--- Text provided ---

The Inklings, the 1930s-1940s writers’ group associated with C.S. Lewis and J.R.R. Tolkien, had many interesting members. One member has been especially under-discussed. Charles Walter Stansby Williams (1886-1945) joined the Inklings during WWII and became one of Lewis’ best friends. Tolkien also considered Williams a good friend – in one letter, Tolkien stated it wasn’t easy remembering his conversations with Lewis and Williams “because we all agree so.”

Williams’ early death and struggles to market his work hampered his reputation. His writings were often complex, much like his own life. He was a Christian who considered Doubting Thomas his patron saint. He was a practicing Anglo-Catholic who studied hermeticism. He was married but had an emotional affair with a coworker and crossed some boundaries with women who sought his advice. As his biographer Grevel Lindop observes, Williams was “the most complex and the most mysterious of the three [major Inklings].” Or, as Dr. Sørina Higgins puts it, he was “the oddest Inkling,” an oddness that made him fascinating.

Despite Williams’ dark side, many friends and acquaintances valued his spiritual advice. Since his death, his books have been praised for their spiritual content—including mentions from theologians like J.I. Packer and Eugene Peterson.

Here is what you need to know about this surprising man.

Photo Credit: Graphic by G. Connor Salter. Photo by Elliott & Fry.

10 Important Events in the Life of Charles Williams

1. In 1894, London-born Charles Williams moved to St. Albans, Hertfordshire, because of his father’s health issues. While Williams had a lifelong affection for London, the move exposed him to a new community (and eventually to meeting his wife).

2. In 1908, Williams became a proofreader at the London offices of Oxford University Press (OUP). He kept working for OUP for the rest of his life, climbing the ranks to become the senior editor.

3. In 1912, Williams published his first poetry collection, The Silver Stair.

4. In 1917, Williams married Florence Conway (better known by his nickname for her, Michal). They had one child, Michael Williams (born 1922).

5. In 1917, Williams was inducted into A.E. Waite’s secret organization, the Fellowship of the Rosy Cross, a mystical organization that purported to be Christian.

6. In 1924, OUP’s London staff moved to a new building, Amen House, in Warwick Square. OUP hired Phyllis Jones as the Amen House librarian. In 1926, Williams began an emotional affair with Jones; his feelings lasted decades after the relationship ended.

7. In 1930, Williams’s first published novel, War in Heaven, was released. He went on to publish six more “metaphysical thrillers” and drafted an unfinished one, The Noises That Weren’t There.

8. In 1936, Williams was assigned a new book, The Allegory of Love by C.S. Lewis. While he was preparing the book for publication, Lewis sent Willams a fan letter for his novel The Place of the Lion.

9. In September 1939, Britain declared war on Germany, and OUP moved Amen House employees to Oxford. Williams shared a house with other OUP employees, using a bathroom as an office. While in Oxford, he attended Inklings meetings, tutored students, gave lectures, and received an honorary MA (awarded in 1943).

10. On May 15, 1945, a week after Germany’s surrender, Williams died from intussusception. A gift from Lewis and other friends, Essays Presented to Charles Williams, became a posthumous tribute.

--- Entries ---

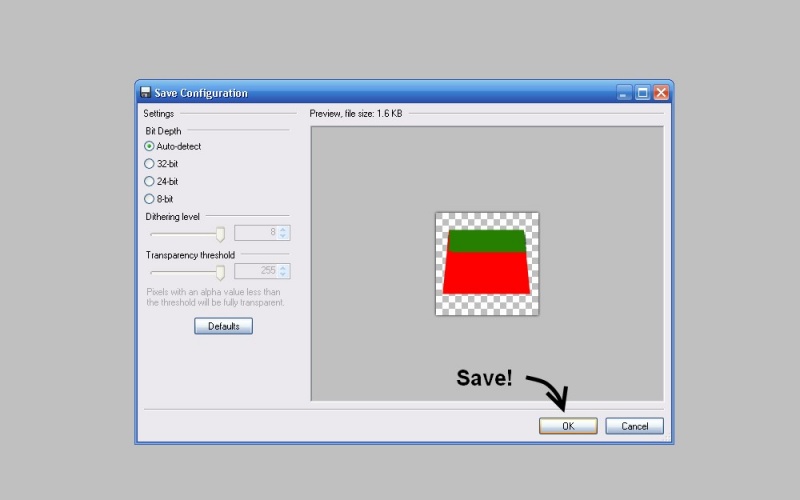The width and height of the screenshot is (800, 500).
Task: Minimize the Save Configuration window
Action: click(625, 93)
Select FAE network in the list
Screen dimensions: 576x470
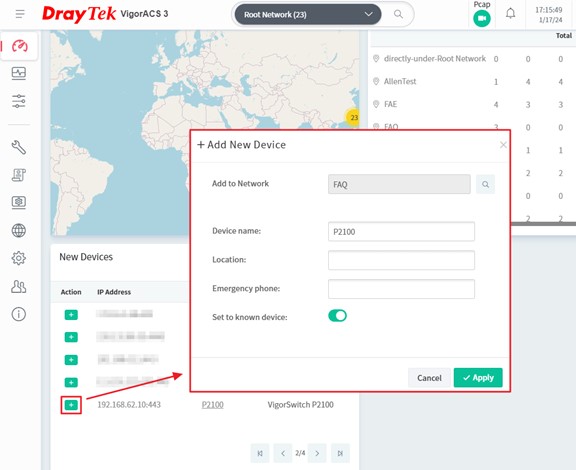coord(390,104)
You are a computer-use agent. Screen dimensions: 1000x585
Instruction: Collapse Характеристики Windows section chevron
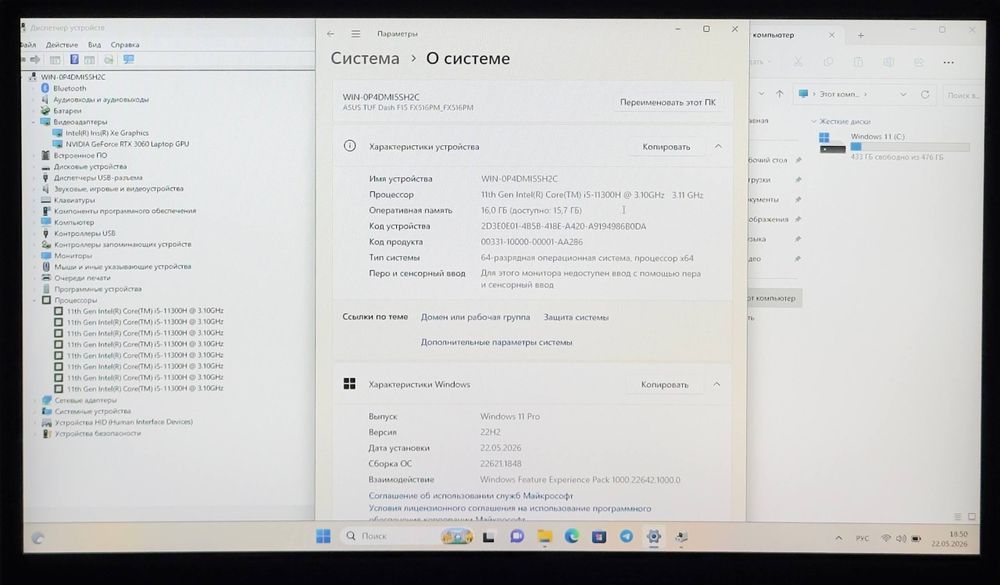click(x=717, y=384)
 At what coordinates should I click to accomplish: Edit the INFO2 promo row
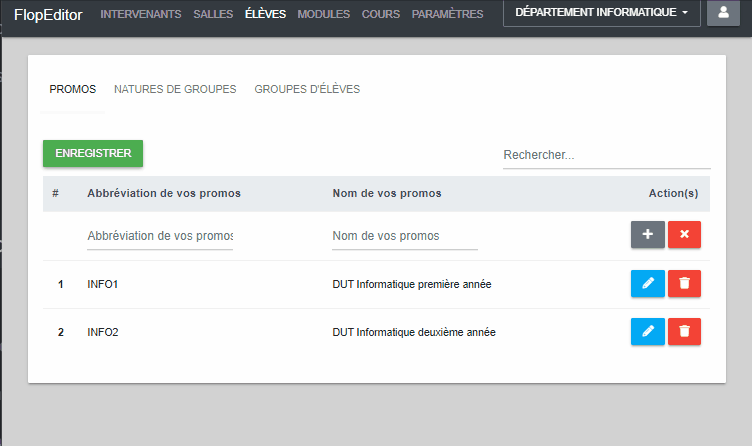(647, 331)
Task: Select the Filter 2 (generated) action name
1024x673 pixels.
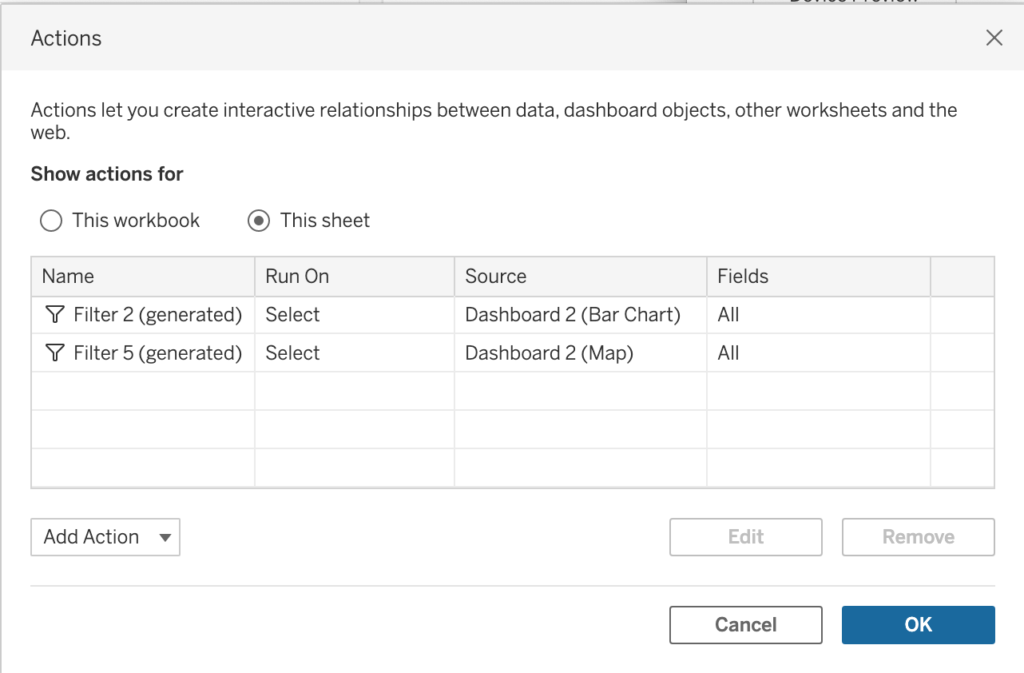Action: pos(157,315)
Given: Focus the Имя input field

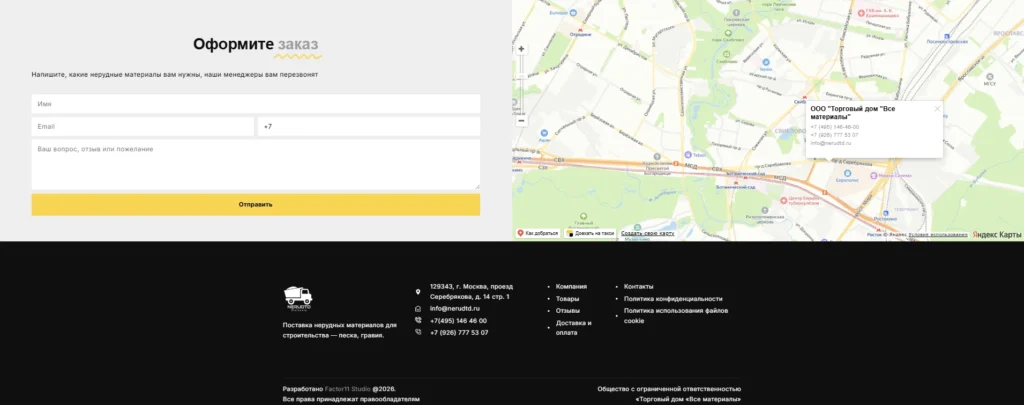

--- Tasks and exercises ---
A) Answer these from the Charles Williams text:
(i) In what year did Williams start work as a proofreader at Oxford University Press?
(ii) What was the title of his first published novel?
(iii) Whom did he consider his patron saint?
B) Quote the stretch of the Charles Williams text from "10 Important Events" through "to be Christian.".
The entries have nothing to do with the Charles Williams text.

--- Answer list ---
A)
(i) 1908
(ii) War in Heaven
(iii) Doubting Thomas

B)
10 Important Events in the Life of Charles Williams

1. In 1894, London-born Charles Williams moved to St. Albans, Hertfordshire, because of his father’s health issues. While Williams had a lifelong affection for London, the move exposed him to a new community (and eventually to meeting his wife).

2. In 1908, Williams became a proofreader at the London offices of Oxford University Press (OUP). He kept working for OUP for the rest of his life, climbing the ranks to become the senior editor.

3. In 1912, Williams published his first poetry collection, The Silver Stair.

4. In 1917, Williams married Florence Conway (better known by his nickname for her, Michal). They had one child, Michael Williams (born 1922).

5. In 1917, Williams was inducted into A.E. Waite’s secret organization, the Fellowship of the Rosy Cross, a mystical organization that purported to be Christian.